=== Text shown ===
-*-*-
Machine Learning for Neuroimaging
We use machine learning methods to advance knowledge of how the brain works and what happens after brain injury. Our accomplishments include the development of novel methods to analyze structural and functional brain imaging data. Our researchers also employ deep learning to discover the causal architecture of brain function, apply novel techniques to neuroimaging analysis, and combine advanced MRI and machine learning to investigate concussion, identify injury, and predict clinical status. We also explore methods that may be broadly beneficial to the study of neurological conditions, specifically when large amounts of training data are not available.
Deep Learning for Segmentation of Brain Images and Early Detection of Alzheimer’s Disease
Our researchers are developing an open platform for neuroscientists, clinical neurologists, and neuroimagers to visualize, track, and assess neurological conditions with MRI. On-demand access to fast, accurate tools has the potential to improve treatments for and research on neurological diseases, such as dementia.
We also investigate whether AI can learn to identify early signatures of Alzheimer’s disease. Although diagnosis of Alzheimer’s disease currently relies on evaluation of clinical symptoms, including memory loss, our research shows that brain structure begins to change decades earlier. We are conducting this research in collaboration with NYU Center for Data Science and NYU Langone’s Alzheimer’s Disease Research Center.
-*-*-
=== What this task involves ===
Revise the stretch of the neuroimaging text from "Deep Learning for" through "such as dementia.", putting "imaging specialists" in place of "neuroimagers".

=== Recorded data ===
-*-*-
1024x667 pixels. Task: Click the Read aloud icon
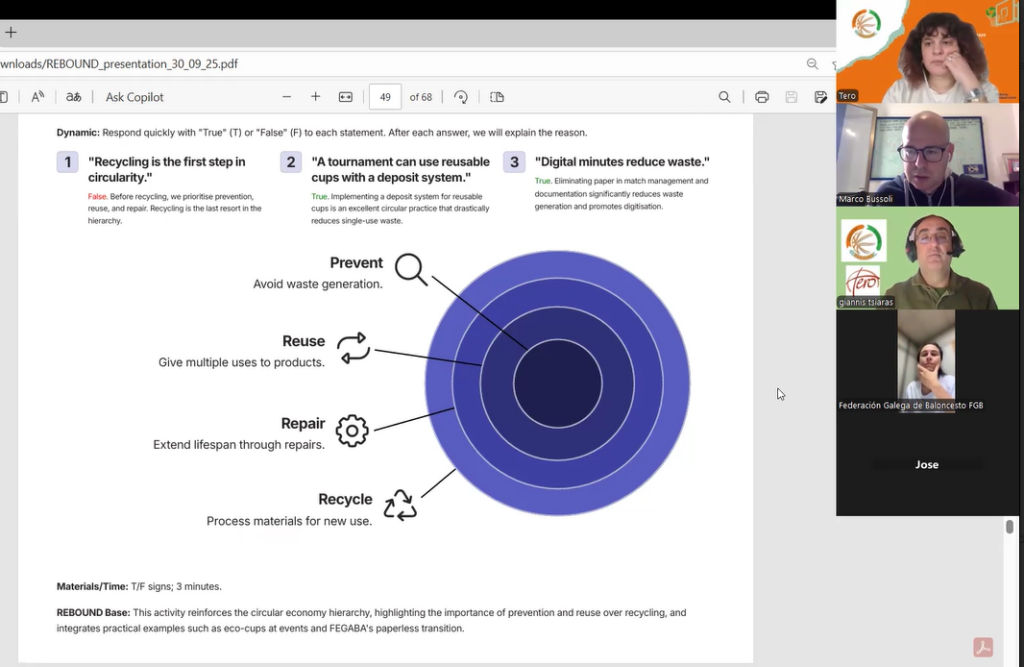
-*-*-
=== Written response ===
Deep Learning for Segmentation of Brain Images and Early Detection of Alzheimer’s Disease
Our researchers are developing an open platform for neuroscientists, clinical neurologists, and imaging specialists to visualize, track, and assess neurological conditions with MRI. On-demand access to fast, accurate tools has the potential to improve treatments for and research on neurological diseases, such as dementia.